Прикосновение к Книге Книг
Его карандаш касается бумажного листа как поверхности тачскрина, чутко реагирующего на любое прикосновение. Как будто это не художник дает жизнь изображению, а оно само постепенно возникает на листе, как на экране. А художник пристально всматривается в него, чтобы уловить его едва различимые контуры и стремительными штрихами успеть помочь ему прийти к нам.
Часто в его руке оказывается не карандаш, а шариковая или гелевая ручка. И тогда еще парадоксальней и удивительней контраст между инструментом, дающим жесткую однотолщинную линию, и результатом — мягким, вибрирующим, живописным пятном, появляющимся на листе.
Но как для всякого настоящего графика, главной ценностью для Михаила Соркина остается сам лист.
Это исповедует он сам, этому учит и студентов.
Московский художник Михаил Соркин занимается станковой графикой, книжной иллюстрацией, живописью, графическим дизайном, преподает в нескольких институтах. Я много лет наблюдаю, как он общается со студентами Высшей академической школы графического дизайна. Вот занятие по курсу «Иллюстрация»: «Сначала — интонация, потом текст.
Интонацию не придумывают, она приходит. Если интонация поймана верная, содержание само хлынет на лист». Это он современных дизайнеров так учит, которые привыкли «визуализировать» информацию, идти от содержания к форме!
Пространство между линиями и штрихами сродни пространству между строчками и словами, его и нужно уловить в первую очередь. Соркин убежден, что это «пространство между» — основа любого искусства. Чем меньше ценим мы пространственный строй, тем больше шансов у произведения искусства или дизайна превратиться в плоскую иллюстрацию сюжета.
Павел Флоренский утверждал, что сила красоты, существующая не менее объективно, чем сила тяжести, доходит до нас, преломляясь в различных образах пространства. «Итак, есть внутренняя, глубинная связь пространственности и художественности, — пишет философ Олег Генисаретский, исследователь Флоренского, — есть красота как сила, энергия, действующая на нас, а не только как качество, которое нужно воспринимать или понимать. Связь осязаемая, видимая, но не перестающая от того быть тайной, сокровенной».
Таинственная основа визуального образа явственней проявляет себя, когда Михаил Соркин обращается к вечным библейским мотивам. Он иллюстрировал несколько современных изданий на ветхозаветную тему, ей он посвятил множество станковых произведений. Хрестоматийные сюжеты в этих работах едва узнаются. Быстрые штрихи то сгущаются, то разряжаются, то вдруг уходят в черноту, в непостижимое другое измерение. И действие разворачивается как будто не на плоскости листа, а перпендикулярно ей, устремляясь мерцающим светом навстречу к зрителю.

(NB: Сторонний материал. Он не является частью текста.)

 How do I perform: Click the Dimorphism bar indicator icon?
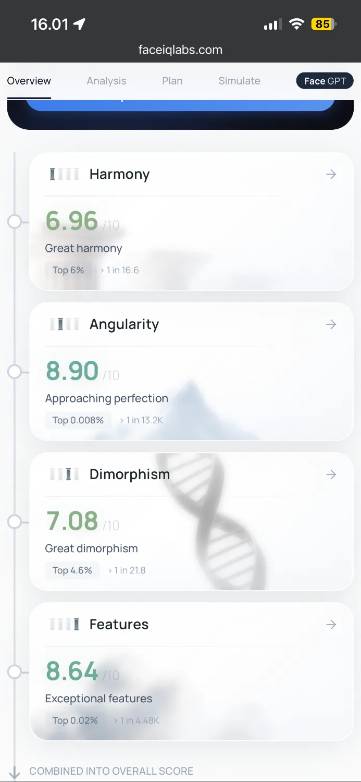(64, 474)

Погружая его в творческое пространство чуда.
Сергей Серов
Графика Соркина к Библии — это еще одна попытка прикосновения к Священному писанию.
Это не иллюстрации. Это графический комментарий, не впрямую, а по касательной перекликающийся с некоторыми сюжетными линиями Книги Книг. Здесь нет конкретных персонажей и погружения в историческую среду, но мы ощущаем пульсирующий ритм, нерв и драматизм этих ошеломляющих событий. Это переживание на каком-то параллельном уровне восприятия, сопоставимое с тем, как если бы чтение текстов сопровождалось, специально для этого написанной, современной музыкой. И это не тот, ставший уже расхожим прием, когда, скажем, героев Шекспира одевают на сцене в костюмы омоновцев и морской пехоты.
Графика Соркина — это искреннее, непосредственное переживание и эмоциональная фиксация впечатлений от прочитанных, конкретных книг Ветхого Завета. Не изображение, а претворение грандиозных событий в абстрактные графические образы. Фантастические конструкции, тревожные нагромождения линейных и объемных форм, темпераментное сплетение штрихов, таинственная паутина линий, кое-где проглядывающие обрывки вполне реальных образов, фантасмагория, заставляющая нас ощутить яркие, мощные страсти библейских характеров и масштаб событий.
Естественно, что подобная интерпретация не бесспорна, как не абсолютно каждое новое прочтение. И все-таки, возьму на себя смелость утверждать: библейская графика Соркина — яркое проявление абстрактного экспрессионизма, выраженного очень чувственно и окрашенного сугубо личной, индивидуальной интонацией, перекликающейся с мощной архаикой поэтики Великой Книги.